Pattern Matching over Annotations
Pattern matching over annotations is a generalization of many methods used in structured data, such as regular expressions and graph traversal. Generally speaking, it allows complex sequential data to be analyzed on multiple dimensions at once, and for that information to be queried jointly for larger NLP systems.
Motivation
A key application of this method is in question answering. Most sources of information in QA are text that has been structured in some way. Occasionally, this data is in a database which can easily be queried. More often, however, it is stored in unstructured documents which can be decorated by external NLP tools. These decorations are then stored as annotation layers.
A challenge with these annotation layers comes in a real-world setting where different annotators will use different segmentations of text. A sentence classifier, such as an annotation for a sentence containing a question, will detect boundaries at periods or other sentence boundaries. A named entity recognizer will detect certain single- or multi-word expressions but will leave much of the text blank. A part-of-speech tagger will identify a boundary at every word unit and will annotate every word with exactly one label. A tree-based annotation, such as a syntactic parse, might have even more complex structure.

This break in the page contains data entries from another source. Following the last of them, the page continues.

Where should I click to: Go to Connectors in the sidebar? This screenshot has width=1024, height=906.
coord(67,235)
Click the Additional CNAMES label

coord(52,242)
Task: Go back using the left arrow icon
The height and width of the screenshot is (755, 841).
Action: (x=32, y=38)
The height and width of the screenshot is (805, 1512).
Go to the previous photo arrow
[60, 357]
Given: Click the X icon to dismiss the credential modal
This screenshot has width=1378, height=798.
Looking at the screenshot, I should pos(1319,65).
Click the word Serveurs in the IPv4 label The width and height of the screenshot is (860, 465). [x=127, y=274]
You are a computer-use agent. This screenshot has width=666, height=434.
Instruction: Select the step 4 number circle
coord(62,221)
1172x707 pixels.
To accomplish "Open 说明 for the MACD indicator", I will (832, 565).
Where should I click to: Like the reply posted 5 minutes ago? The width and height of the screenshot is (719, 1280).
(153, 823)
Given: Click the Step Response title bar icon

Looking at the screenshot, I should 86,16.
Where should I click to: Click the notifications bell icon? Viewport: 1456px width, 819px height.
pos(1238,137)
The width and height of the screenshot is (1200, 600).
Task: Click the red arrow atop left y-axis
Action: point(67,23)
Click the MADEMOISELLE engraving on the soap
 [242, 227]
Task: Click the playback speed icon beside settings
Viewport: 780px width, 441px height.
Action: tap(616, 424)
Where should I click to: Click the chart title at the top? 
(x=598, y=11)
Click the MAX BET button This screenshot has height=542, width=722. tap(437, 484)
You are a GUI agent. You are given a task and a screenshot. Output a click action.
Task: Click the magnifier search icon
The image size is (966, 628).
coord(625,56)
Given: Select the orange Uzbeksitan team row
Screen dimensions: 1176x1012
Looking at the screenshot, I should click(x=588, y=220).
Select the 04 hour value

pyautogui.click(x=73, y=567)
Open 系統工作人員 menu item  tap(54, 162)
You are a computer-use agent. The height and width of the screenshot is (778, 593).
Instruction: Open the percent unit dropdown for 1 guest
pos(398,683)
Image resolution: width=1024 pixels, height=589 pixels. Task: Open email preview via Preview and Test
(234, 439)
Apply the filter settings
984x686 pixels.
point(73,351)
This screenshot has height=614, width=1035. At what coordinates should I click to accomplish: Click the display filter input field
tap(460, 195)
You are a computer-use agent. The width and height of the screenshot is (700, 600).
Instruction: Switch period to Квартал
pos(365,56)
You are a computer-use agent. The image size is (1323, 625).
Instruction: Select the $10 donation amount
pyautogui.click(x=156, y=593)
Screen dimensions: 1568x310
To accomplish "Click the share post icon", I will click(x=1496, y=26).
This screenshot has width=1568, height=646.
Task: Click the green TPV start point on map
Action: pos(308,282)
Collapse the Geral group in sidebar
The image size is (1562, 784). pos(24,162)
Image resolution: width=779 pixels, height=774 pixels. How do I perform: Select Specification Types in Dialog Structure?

In order to handle these varied levels of annotation simultaneously in a single system, a variety of tools have been built to generalize over differing annotations and query them simultaneously. Searching for patterns across annotation layers is an important task when a query needs to incorporate multiple types of knowledge - for instance, identifying a named entity in an object semantic role in a sentence containing the year "1961."
Representation
Annotations are generally traversed as if they are a dense lattice, with a start point and end point. However, storing this information in a convenient way is non-trivial. The generally accepted approach is to use a back-off annotation. In this paradigm, the source text is stored as a single document with no annotations. Then, future layers point at that source document and define their annotations in terms of the character offsets. By defining offsets in terms of characters rather than words, it allows for greater flexibility to new types of annotations, such as morphology, as well as for adaptation to languages where word segmentation is itself a non-trivial problem.
The two most well-known implementations of back-off annotation are UIMA and GATE.
Query Language
Once data is stored in a back-off annotation format and has been converted into a lattice, a way of querying that lattice must be derived. Simple string matching is often used for simple tasks, where there are relatively few annotations which can be flattened into a string. Because most standard representations, including both UIMA and GATE, store annotations in XML format, any language which parses XML can in theory right arbitrarily specific functions for querying those annotations. XQuery is the language most often used to do this. However, this requires a great deal of problem-specific programming.
Alternatively, queries can be converted to a finite state transducer, and annotation lattices can be traversed step-by-step as if they were inputs to that FST. The two most well-known formalisms or systems which perform querying this way are AFST and Sprout.
Traversal
Traversal of a lattice involves a predefined FST, generated from a query. Each step in an annotation lattice implies a transition in the FST. If there exists a path through the lattice that results in a success state, the pattern matches the input string. These patterns often have various priorities for identifying different levels of annotation - for instance, Name may always subsume FirstName and LastName in importance, adjusting the traversal. This approach benefits from the sequential nature of queries, and the structure of an annotation lattice, to make the problem more tractable than the general problem of subgraph matching given arbitrary graphs and subgraphs.